Outperforming Zero-Shot LLMs: Even with smaller models, the proposed method outperforms the zero-shot recommendation performance of GPT-3.5 and GPT-4o (Llama2+ours R@10 of 22.37 vs. GPT-4o of 17.20).
Semantic-First Outperforms Hybrid Retrieval: Compared to Self-Distillation which leverages both collaborative and semantic information, utilizing only semantic information in the initial stage yields superior performance, validating the effectiveness of the strategy to block collaborative biases.
Scale of Synthetic Data: Synthetic data for ReDial is expanded by approximately 12.7 times, and for INSPIRED by approximately 11.3 times.

Highlights & Insights¶

Systematization of the False Negative Problem: This is the first work to systematically study the false negative problem within the CRS context, presenting a clear framework to address it.
Decoupled Design of Semantics and Collaboration: Unlike prior methods that mix the two types of information, this paper achieves controllable information integration via two-stage training, which is an elegant design concept.
Compatibility with Existing Methods: Since this method augments labels rather than dialogues, it is complementary to existing dialogue augmentation techniques (such as CFCRS).
High Practical Value: The proposed method is applicable to various CRS recommender backbones without requiring structural modifications to the recommender architecture.

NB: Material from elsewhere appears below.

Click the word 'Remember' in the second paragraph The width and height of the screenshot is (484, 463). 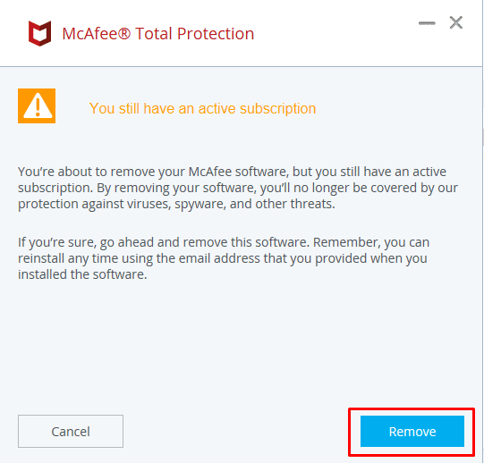tap(345, 242)
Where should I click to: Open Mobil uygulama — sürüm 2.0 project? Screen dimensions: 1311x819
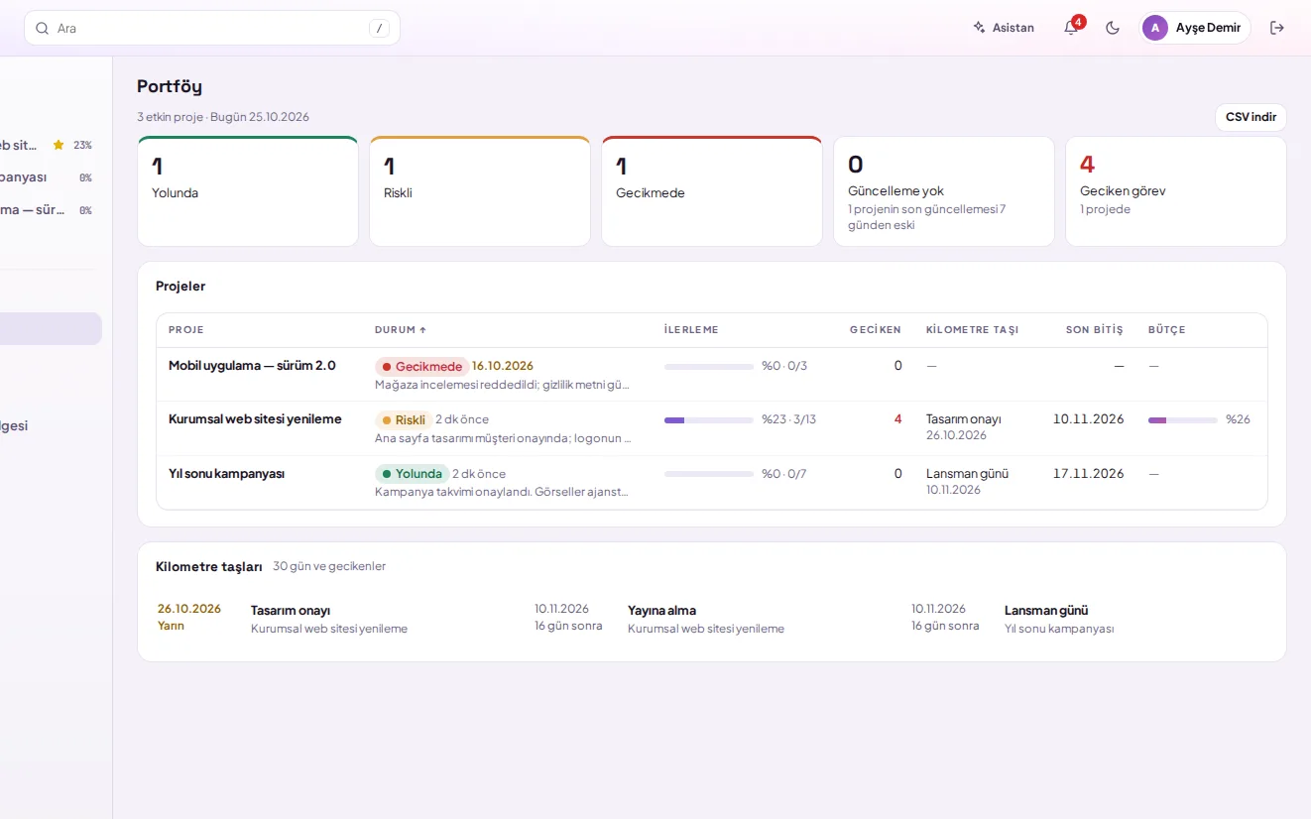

Limitations & Future Work¶

Training the relevance scorer relies on data generated by GPT-4, which involves financial costs and potential bias propagation.
The label smoothing coefficient $\alpha$ requires manual tuning, lacking an adaptive mechanism.
The model is only validated on movie recommendation datasets and has not been tested in other recommendation domains (e.g., music, e-commerce).
Two-stage training increases training complexity, and the pre-training stage involves a large data scale (370k+ samples).
Future work could explore the synergistic enhancement of synthetic dialogues combined with synthetic labels.

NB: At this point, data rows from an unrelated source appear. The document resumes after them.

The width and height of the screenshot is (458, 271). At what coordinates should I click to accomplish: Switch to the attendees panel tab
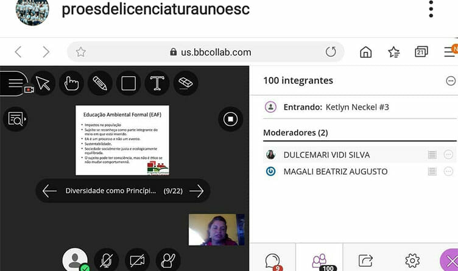(x=319, y=261)
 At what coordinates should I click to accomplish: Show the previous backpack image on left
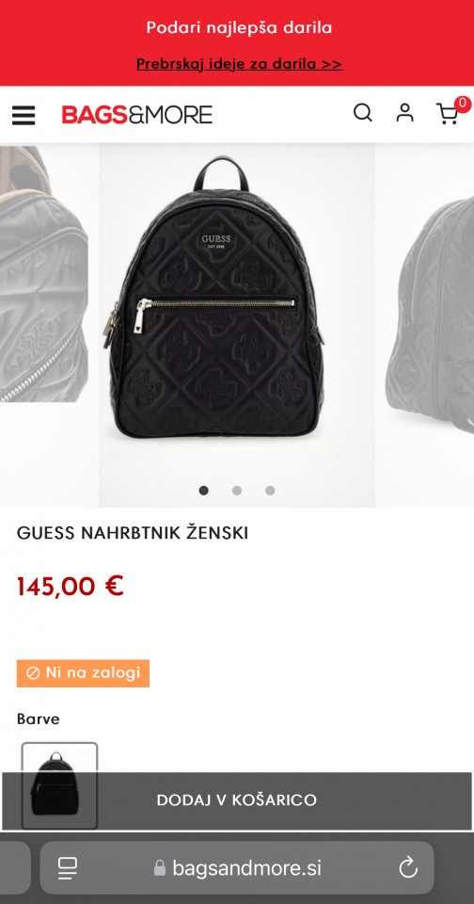coord(44,274)
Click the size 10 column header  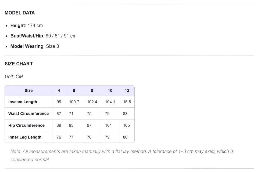coord(110,91)
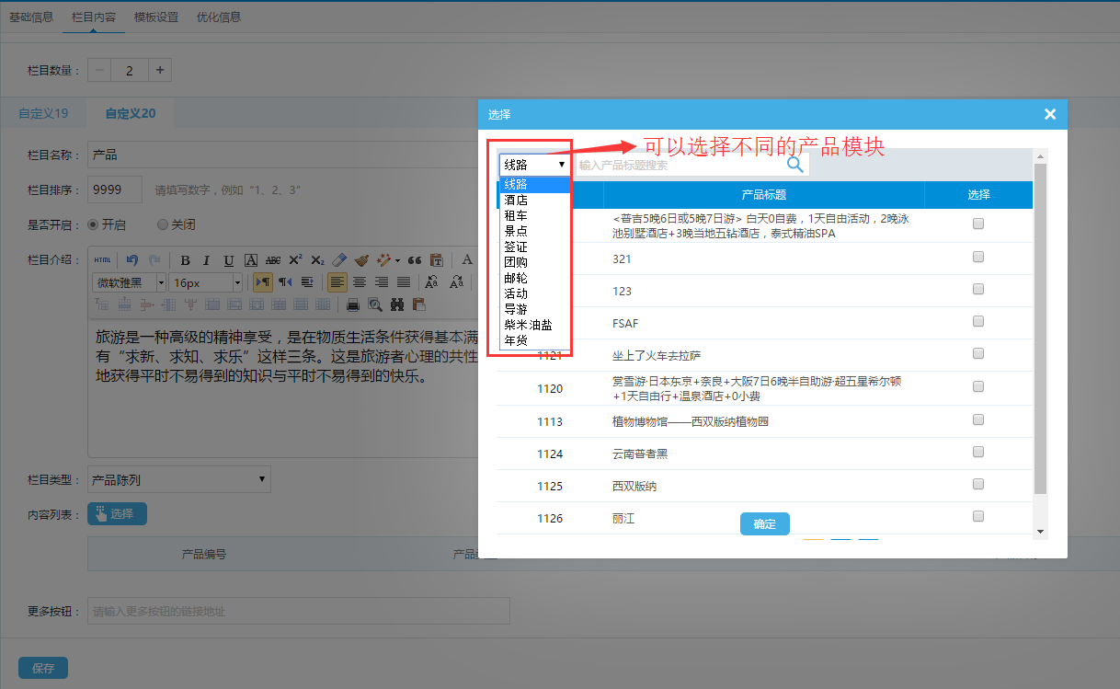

This work lies at the intersection of CRS, LLM-augmented recommendation, and false negative processing. Unlike the false-negative detection work in traditional recommendation systems by Wei et al. (2024), this work avoids collaborative information in the retrieval stage to prevent biases, and introduces collaborative information in a controllable manner via two-stage training. This "semantics first, collaboration second" paradigm offers valuable reference for effectively leveraging LLM capabilities in recommendation systems.

Rating¶

Novelty: ⭐⭐⭐⭐ The first systematic study of the false negative problem in CRS, with an innovative two-stage training strategy.
Experimental Thoroughness: ⭐⭐⭐⭐⭐ Three backbones, two datasets, two evaluation settings, with comprehensive and in-depth analyses.
Writing Quality: ⭐⭐⭐⭐ Clear logic and intuitive illustrations, though somewhat heavy on notation.
Value: ⭐⭐⭐⭐ Simple and effective method, easily applicable to practical CRS.